RC: Para o católico típico, que vai para a Igreja, mas que não segue as políticas da Igreja, como fazem os leitores de Rorate, os católicos casuais que ouvem o Sumo Pontífice dizendo inúmeras coisas confusas durante os últimos anos, coisas que parecem contrárias (esperamos) a tudo o que lhes foi ensinado a vida inteira, o que a sua excelência diria a eles? E como os Católicos sérios podem rebater sempre que são perguntados pelos modernistas se eles se acham “mais católicos do que o Papa”?

BAS: Primeiramente, esses fiéis devem continuar a ler e estudar o Catecismo imutável, e especialmente os grandes documentos doutrinários da Igreja. Tais documentos são tema aqui, por exemplo, os Decretos do Concílio de Trento sobre os sacramentos; as encíclicas Pascendi de Pio X.; Casti connubii de Pio XI; Humani generis de Pio XII; Humanae vitae de Paul VI; o Credo do povo de Deus de Paulo VI; a encíclica Veritatis esplendor de João Paulo II; e sua Exortação Apostólica Familiaris consortio. Esses documentos não refletem um significado pessoal e de curta duração de um Papa ou de um sínodo pastoral. Em vez disso, esses documentos refletem e reproduzem o infalível Magistério Ordinário e Universal da Igreja.

Em segundo lugar eles devem ter em mente que o Papa não é o criador da verdade, da fé e da disciplina sacramental da Igreja. O Papa e todo o Magistério “não está acima da Palavra de Deus, mas apenas a seu serviço, ensinando apenas o que lhe foi transmitido” (Concílio Vaticano II, Dei Verbum, 10).

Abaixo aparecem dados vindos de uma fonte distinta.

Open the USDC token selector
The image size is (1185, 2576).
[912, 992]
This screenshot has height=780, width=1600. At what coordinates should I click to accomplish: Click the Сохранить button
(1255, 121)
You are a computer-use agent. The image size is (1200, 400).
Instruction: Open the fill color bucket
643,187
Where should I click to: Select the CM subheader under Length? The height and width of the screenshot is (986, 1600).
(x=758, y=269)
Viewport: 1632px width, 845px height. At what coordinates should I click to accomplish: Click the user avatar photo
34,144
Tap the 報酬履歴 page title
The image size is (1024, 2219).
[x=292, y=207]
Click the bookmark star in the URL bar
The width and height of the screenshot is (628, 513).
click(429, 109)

O Primeiro Concílio do Vaticano ensinou que o carisma do ministério dos sucessores de Pedro “não significa que eles devam tornar conhecida uma nova doutrina, mas que com a assistência do Espírito Santo devem religiosamente guardar e fielmente transmitir a revelação ou o depósito da Fé transmitida pelos Apóstolos. “(Pastor aeternus, cap. 4).

Em terceiro lugar, o Papa não pode ser o ponto focal da fé na vida diária do fiel Católico. O ponto focal deve ser Cristo. Caso contrário, nos tornamos vítimas de um insano papa-centrismo ou uma espécie de papolatria, uma tradição que é alheia à Tradição dos Apóstolos, aos Padres e à grande tradição da Igreja. O chamado “ultramontanismo” dos séculos XIX e XX atingiu seu pico em nossos dias criando um papa-centrismo e popolatria insanos. Para mencionar apenas um exemplo: houve em Roma lá pelo final do século 19 um famoso monsenhor que levava diferentes grupos de peregrinos para audiências papais. Antes de deixá-los entrar para ver e ouvir o Papa ele lhes dizia: “Ouçam atentamente as palavras infalíveis que sairão da boca do Vigário de Cristo”.  Certamente esta é uma caricatura do ministério Petrino contrária à doutrina da Igreja. No entanto, mesmo em nossos dias, não poucos católicos, sacerdotes e bispos mostram substancialmente a mesma atitude caricatural em relação ao sagrado ministério do sucessor de Pedro.

A verdadeira atitude em relação ao Papa de acordo com a tradição católica deve ser sempre com moderação sã, com inteligência, com lógica, com senso comum, com o espírito de fé e, claro, com devoção sincera. No entanto, tem que haver uma síntese equilibrada de todas essas características. Esperamos que, após a crise atual, a Igreja atinja uma atitude mais equilibrada e sã em relação à pessoa do Papa e ao seu sagrado e indispensável ministério na Igreja.